• [What is being asked]: Without pictures, repeat the lines of the entries from the one containing "Image resolution: width=2135" through the last, both ends included, and nothing else.
── Data listing ──
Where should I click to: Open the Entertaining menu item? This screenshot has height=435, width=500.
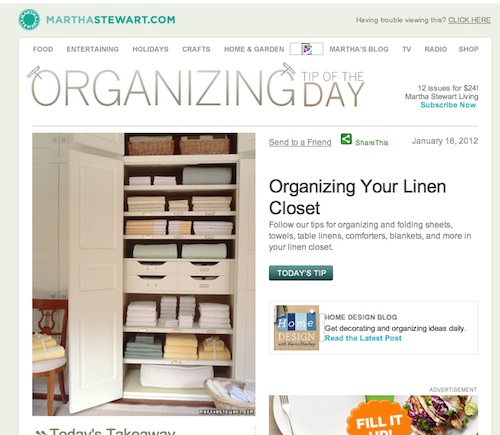(92, 49)
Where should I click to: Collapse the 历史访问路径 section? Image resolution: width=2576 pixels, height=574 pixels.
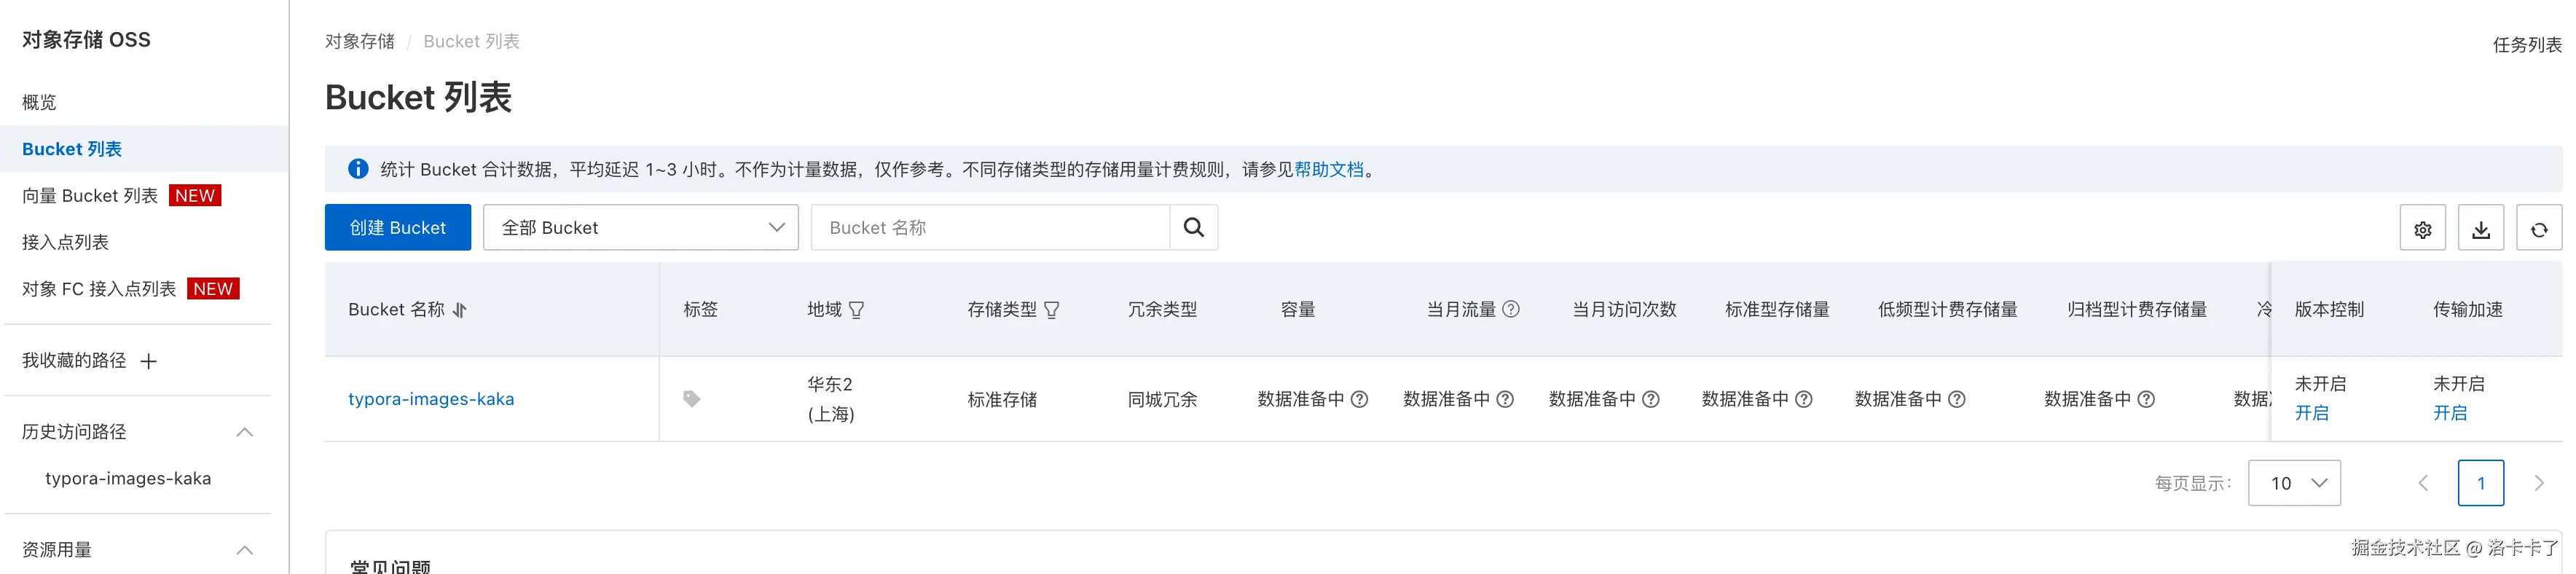(244, 432)
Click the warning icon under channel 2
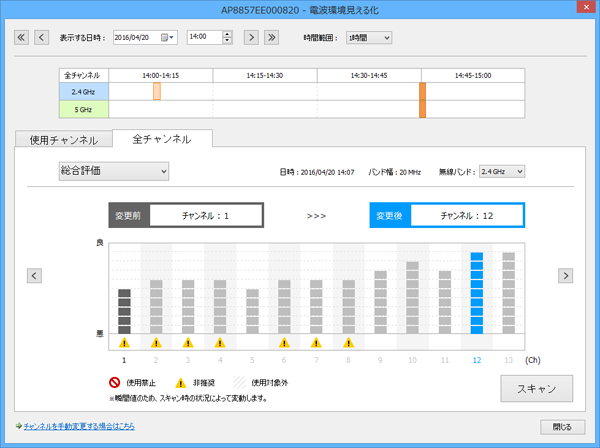The height and width of the screenshot is (448, 600). click(155, 343)
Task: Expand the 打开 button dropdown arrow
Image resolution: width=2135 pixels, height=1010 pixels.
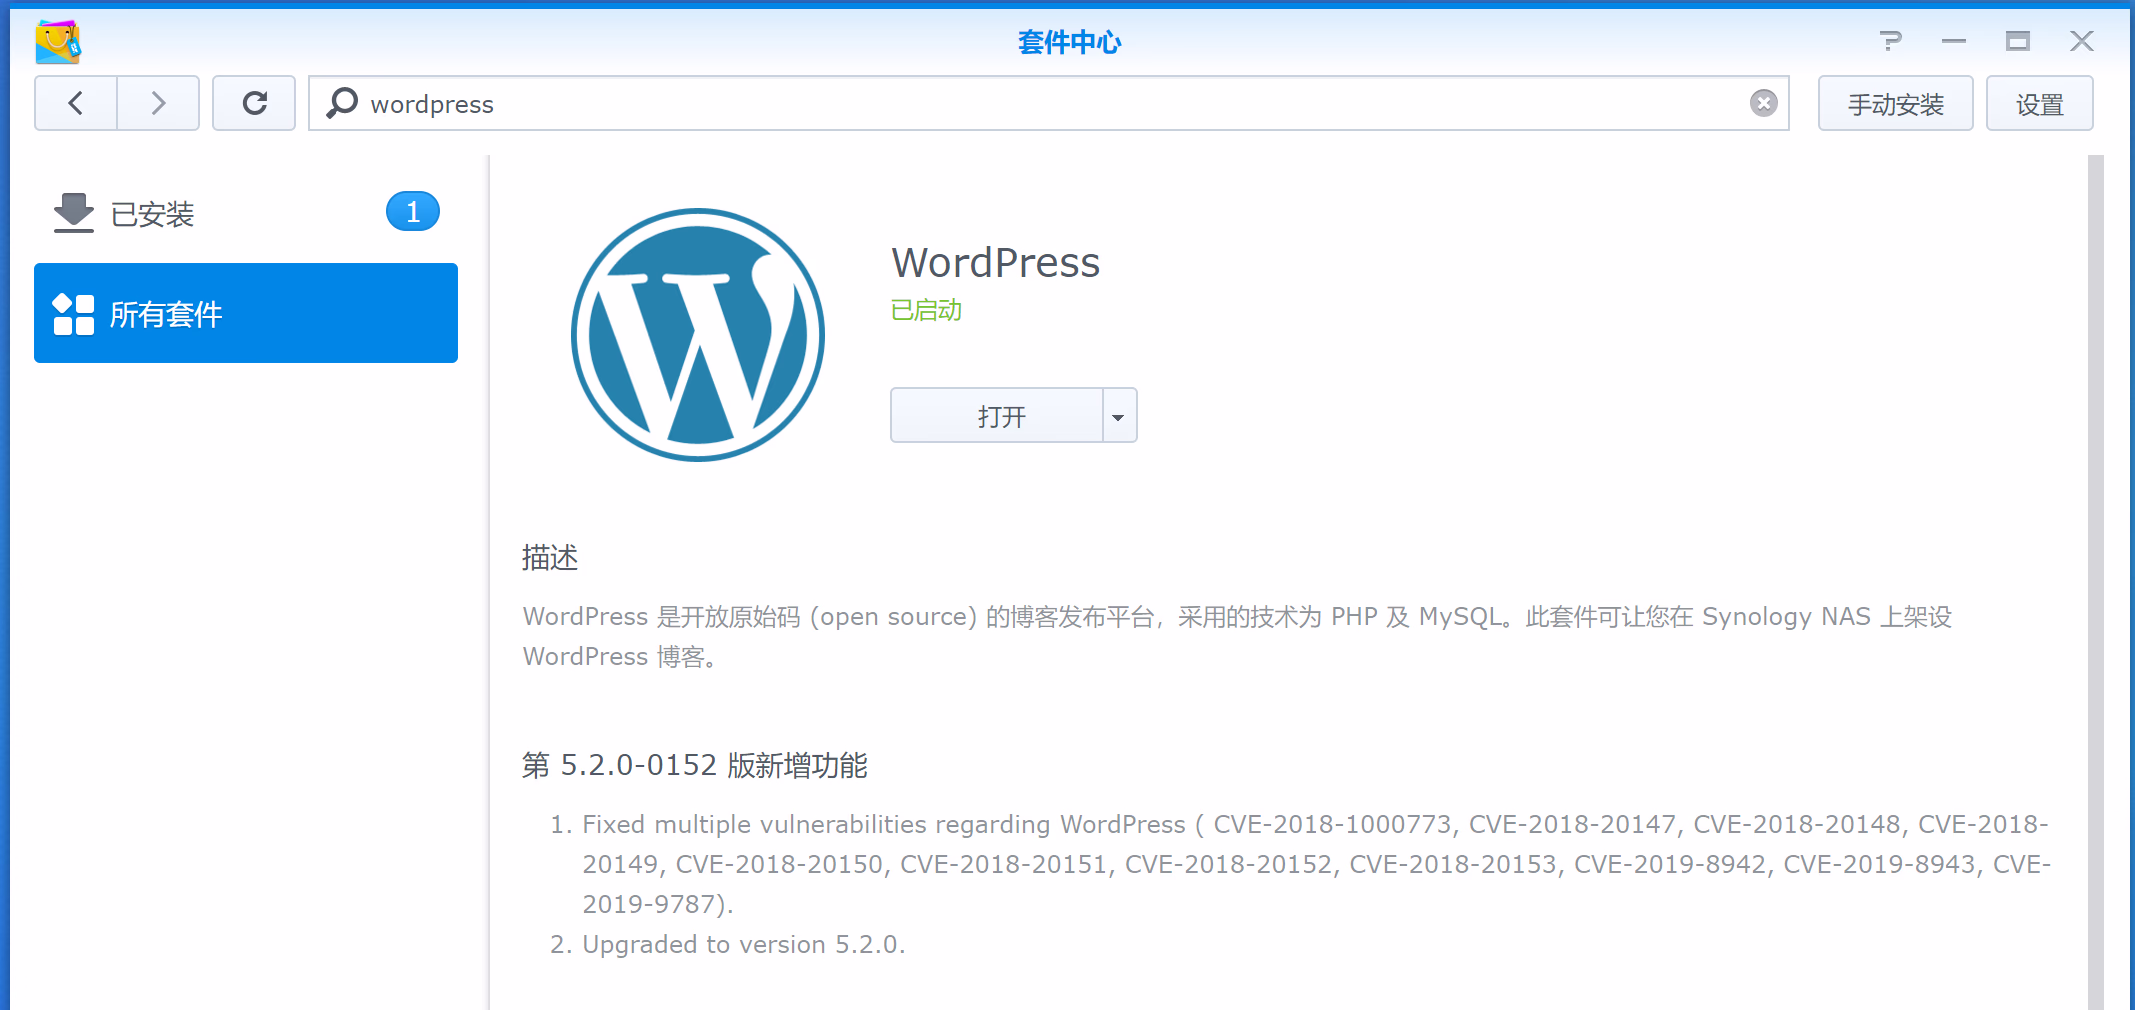Action: pyautogui.click(x=1119, y=416)
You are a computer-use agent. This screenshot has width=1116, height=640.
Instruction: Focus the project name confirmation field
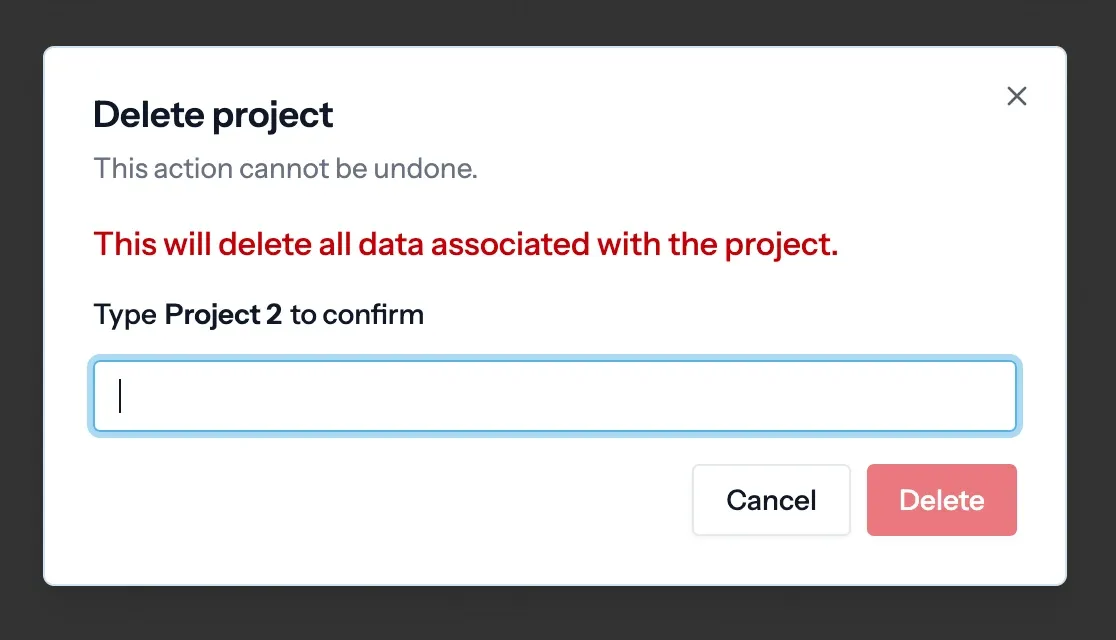(x=555, y=396)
───
• [Result below]:
Image resolution: width=2135 pixels, height=1010 pixels.
Action: pyautogui.click(x=1119, y=416)
You are a computer-use agent. This screenshot has width=1116, height=640.
Instruction: Focus the project name confirmation field
(x=555, y=396)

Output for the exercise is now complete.